Moka harus mulai belajar nggak peduli, toh ini juga karena kesalahannya sendiri.
Justru yang paling ia pikirkan sekarang adalah perihal si Pelayan tadi. Dikka rupanya bekerja di sini. Tapi bukannya dia mahasiswa? Kok nggak kuliah?
Tau-tau sebuah piring kecil telah tersedia di meja milik Moka, lengkap dengan dua buah mochi di atasnya.
Moka menengadah, sosok Dikka telah berdiri di sebelahnya seraya tersenyum kecil⸺kecil sekali nyaris nggak keliatan.
"Buat nemenin lo yang lagi serius."
Moka refleks melepas kedua airpods-nya.
"Sorry. Gue boleh duduk di sini?"
Moka tentu nggak punya jawaban lain selain mengangguk dan mempersilahkan Dikka untuk duduk di depannya.
"Shift gue udah selesai. Gue istirahat bentar di sini gapapa, ya?"
"Ng-gapapa, Kak. Santai." Moka meringis dalam hati, kenapa jadi gugup gini, sih?
Dikka duduk dengan santainya seraya melepas apron cokelat miliknya. Kini laki-laki itu hanya mengenakan kaus hitam polos persis seperti saat pertama kali mereka bertemu. Lagi-lagi dengan aroma yang sama, alat bernapas Moka dengan senang hati menghirup aroma cendana yang cukup kuat.
"Lagi ngerjain apa?" tanya Dikka, tubuhnya sedikit menjorok ke depan sebagai upaya mencari tahu apa yang sedang dikerjakan Moka.

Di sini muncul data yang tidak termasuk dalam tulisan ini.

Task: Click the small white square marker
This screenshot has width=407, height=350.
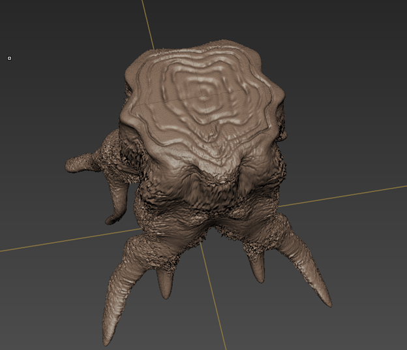Action: (9, 58)
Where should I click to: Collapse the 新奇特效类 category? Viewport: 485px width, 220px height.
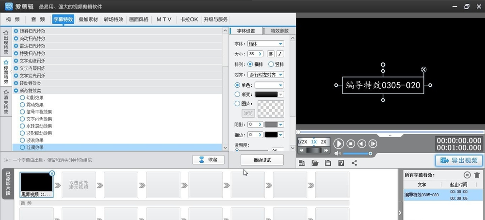[x=16, y=91]
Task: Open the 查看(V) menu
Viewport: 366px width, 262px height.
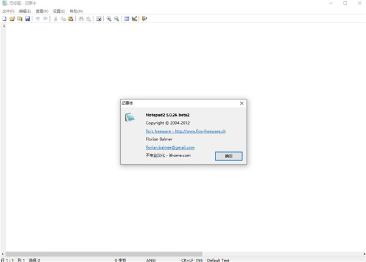Action: [x=42, y=11]
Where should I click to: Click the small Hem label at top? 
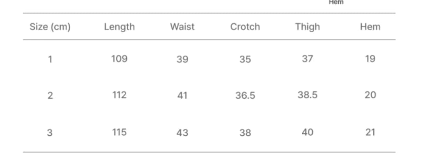(x=336, y=2)
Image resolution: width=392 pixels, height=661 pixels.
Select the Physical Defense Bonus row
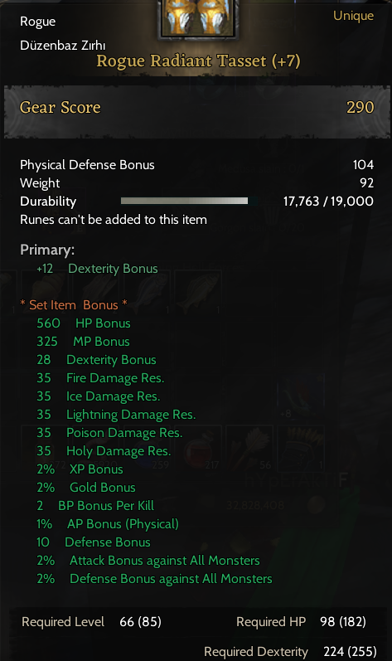pyautogui.click(x=196, y=165)
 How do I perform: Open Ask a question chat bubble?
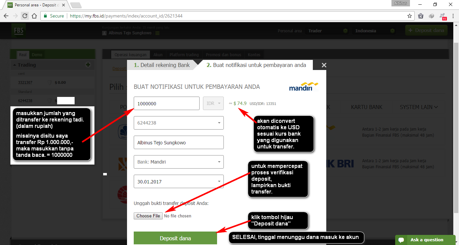click(x=425, y=240)
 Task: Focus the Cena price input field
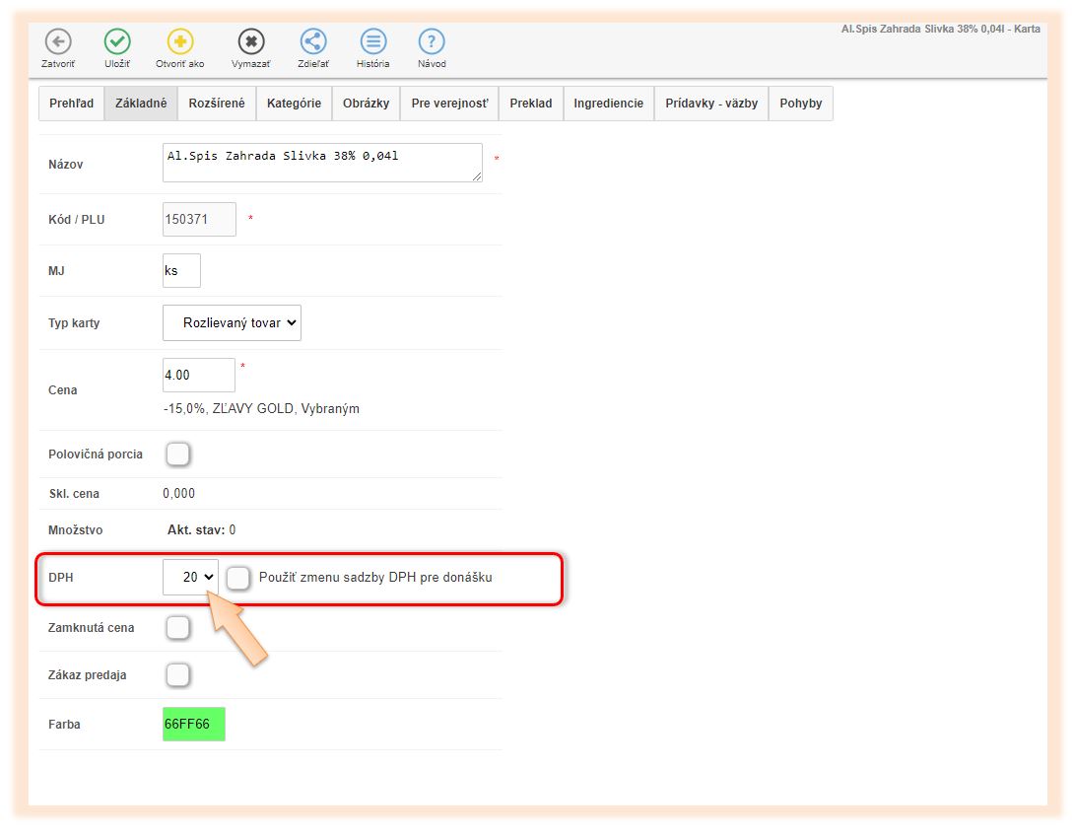198,376
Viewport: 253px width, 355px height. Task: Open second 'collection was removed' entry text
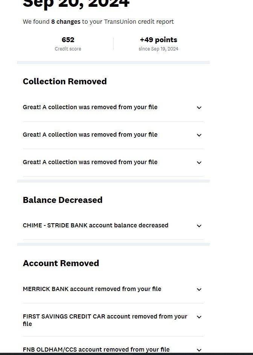pyautogui.click(x=90, y=135)
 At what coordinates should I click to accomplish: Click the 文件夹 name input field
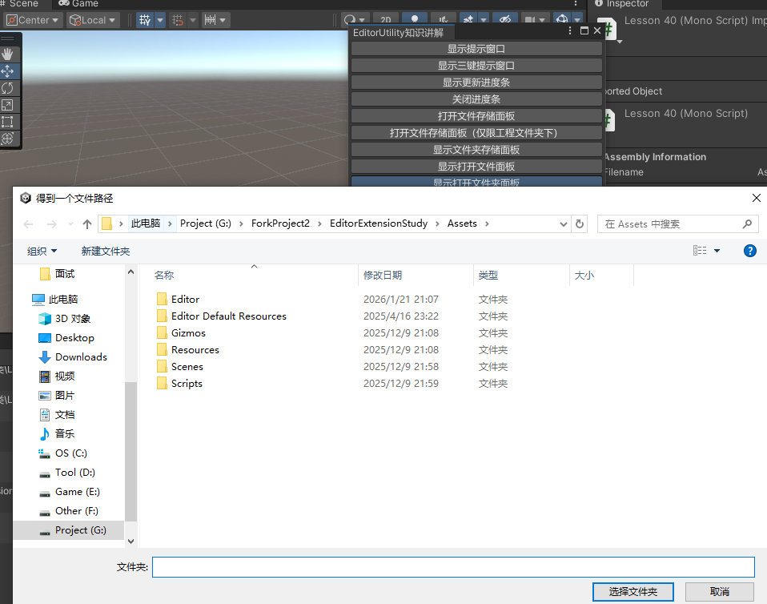453,567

"Buat persiapan lomba, Kak."
"Lomba apa?"
"Musikalisasi puisi."
Dikka termangu sejenak. "Fakultas Bahasa Sastra-nya Tan-U, ya?"
Moka mengangguk.
Laki-laki berkaus hitam itu tersenyum⸺kali ini terlihat jelas. "Menarik."
Diam. Tidak ada jawaban. Moka mendadak jadi patung. Rasa malu akibat Bybu-nya pun seketika menghilang.
"Kebetulan gue jadi panitia acaranya."
Mata Moka sontak membulat, "Serius, Kak?"
Dikka mengangguk sebagai konfirmasinya.
"Berarti Kak Dikka mahasiswa Fakultas Bahasa dan Sastra?"
"Bukan. Gue informatika."
"Hah?"
"Bingung, ya?" Dikka terkekeh. "Anak-anak BEM Fakultas Bahasa-Sastra minta bantuan ke UKM Musik untuk lomba musikalisasi nanti. Kebetulan gue jadi anggota UKM Musik." jelasnya.
Moka mengangguk-ngangguk meski masih bego dengan sebutan BEM apalagi UKM.
"Semangat, ya." ucapnya, tersenyum manis seraya menyodorkan piring kecil tadi kepada Moka.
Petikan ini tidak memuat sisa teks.